The exact meaning of the term "determinism" has historically been subject to various interpretations. Some view determinism and free will as mutually exclusive, whereas others, labelled "Compatibilists", believe that the two ideas can be coherently reconciled. Most of this disagreement is due to the fact that the definition of "free will," like determinism, varies. Some feel it refers to the metaphysical truth of independent agency, whereas others simply define it as the feeling of agency that humans experience when they act. For example, David Hume argued that while it is possible that one does not freely arrive at one's set of desires and beliefs, the only meaningful interpretation of freedom relates to one's ability to translate those desires and beliefs into voluntary action.

The doctrine of a deterministic universe has been articulated in both Western and non-Western religion, philosophy, and literature. In the West, determinism is often associated with Newtonian physics, which argues that the physical matter of the universe operates according to a set of fixed, knowable laws. The "billiard ball" hypothesis, a product of Newtonian physics, argues that because the initial conditions of the universe have already been established, it is theoretically possible, with complete knowledge of physical matter and the laws governing that matter, to predict the time and place of every event that will ever occur. In this sense, the basic particles of the universe operate in the same fashion as the rolling balls on a billiard table, moving and striking each other in predictable ways to produce only slightly-less predictable results.

In the East, determinism has to a certain extent been expressed in the Buddhist doctrine of Dependent Origination, which states that every phenomenon, exclusive of Nirvana and space-time, is conditioned by, and depends on, the phenomena that it is not. In Buddhism, this teaching is used to demonstrate that to ascribe value to any one thing is to ignore the interdependence of all things.
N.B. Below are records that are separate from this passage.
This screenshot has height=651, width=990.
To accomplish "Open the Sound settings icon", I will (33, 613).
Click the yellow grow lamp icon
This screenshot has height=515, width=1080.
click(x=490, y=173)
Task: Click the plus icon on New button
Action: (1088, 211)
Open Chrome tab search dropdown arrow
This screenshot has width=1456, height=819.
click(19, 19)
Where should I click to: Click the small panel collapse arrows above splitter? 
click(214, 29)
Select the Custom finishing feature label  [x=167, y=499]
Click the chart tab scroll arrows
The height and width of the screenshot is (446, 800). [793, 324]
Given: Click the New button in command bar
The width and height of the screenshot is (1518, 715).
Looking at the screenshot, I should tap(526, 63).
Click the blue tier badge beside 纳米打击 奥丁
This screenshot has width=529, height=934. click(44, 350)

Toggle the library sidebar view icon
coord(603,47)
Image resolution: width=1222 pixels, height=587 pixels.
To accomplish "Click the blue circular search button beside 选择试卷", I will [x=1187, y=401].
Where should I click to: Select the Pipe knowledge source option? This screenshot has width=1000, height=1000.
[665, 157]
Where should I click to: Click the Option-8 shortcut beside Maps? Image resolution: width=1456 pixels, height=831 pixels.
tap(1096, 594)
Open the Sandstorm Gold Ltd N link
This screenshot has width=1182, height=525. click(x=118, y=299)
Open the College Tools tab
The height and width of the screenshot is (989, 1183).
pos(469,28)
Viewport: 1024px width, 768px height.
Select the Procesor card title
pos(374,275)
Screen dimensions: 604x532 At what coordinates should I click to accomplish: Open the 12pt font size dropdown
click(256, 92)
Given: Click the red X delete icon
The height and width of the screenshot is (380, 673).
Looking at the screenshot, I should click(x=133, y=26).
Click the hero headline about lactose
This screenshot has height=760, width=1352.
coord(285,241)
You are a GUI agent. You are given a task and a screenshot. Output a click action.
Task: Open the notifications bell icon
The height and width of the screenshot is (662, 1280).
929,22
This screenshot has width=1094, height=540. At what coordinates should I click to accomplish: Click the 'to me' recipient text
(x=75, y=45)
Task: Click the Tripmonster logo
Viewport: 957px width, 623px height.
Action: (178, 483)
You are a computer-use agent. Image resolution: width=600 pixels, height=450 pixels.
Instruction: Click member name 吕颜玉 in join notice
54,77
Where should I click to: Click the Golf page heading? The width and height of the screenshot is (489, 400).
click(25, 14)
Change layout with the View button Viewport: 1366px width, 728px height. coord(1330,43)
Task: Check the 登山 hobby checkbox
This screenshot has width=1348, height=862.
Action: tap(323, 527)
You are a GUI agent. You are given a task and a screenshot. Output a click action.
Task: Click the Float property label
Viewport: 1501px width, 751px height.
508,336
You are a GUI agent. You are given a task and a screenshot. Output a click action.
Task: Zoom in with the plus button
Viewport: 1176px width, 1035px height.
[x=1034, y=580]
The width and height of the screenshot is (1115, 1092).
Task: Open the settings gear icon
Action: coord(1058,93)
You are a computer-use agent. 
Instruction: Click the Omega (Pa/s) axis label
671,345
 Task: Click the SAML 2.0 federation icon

Some critics of determinism argue that if people are incapable of independent choice there can be no basis for morality, and therefore some aspects of criminal and civil jurisprudence and legislation are left without their necessary foundation. Others, more recently, have interpreted the developing field of quantum mechanics as being consistent with the argument that some basic events may be truly random and non-deterministic.

Determinists have responded to the first critique by distinguishing between normative and objective claims, arguing that statements of fact can and should be made independently of their consequences. Thus, even if determinism is inconsistent with the idea of a moral universe, that does not necessarily invalidate its conclusions.

With respect to the second critique, there are two main counter-arguments:

1) Quantum mechanics has been misinterpreted, and the idea of "randomness" has wrongly been interpreted to mean the occurrence of something entirely uncaused by prior events. The "random" movements of sub-atomic particles are random in the sense that no human measurement can account for or predict them. They are not random in the sense that they have no prior cause. These events occur according to probability and may have an as-of-yet-unknown cause.

2) If non-determistic interpretations of quantum mechanics are correct, and uncaused events occur, these events are not the products of human cognition. Rather, the actions of a person influenced by these events would be attributable to a truly independent quantum mechanism, not the person's own free will.

Intrinsic to the free will vs. determinism debate is the issue of first causes. Either the entirety of space-time came into existence at some point without any prior cause, in which case the determinist argument fails, or else space-time has always existed, leaving both sides to contemplate the problem of infinity.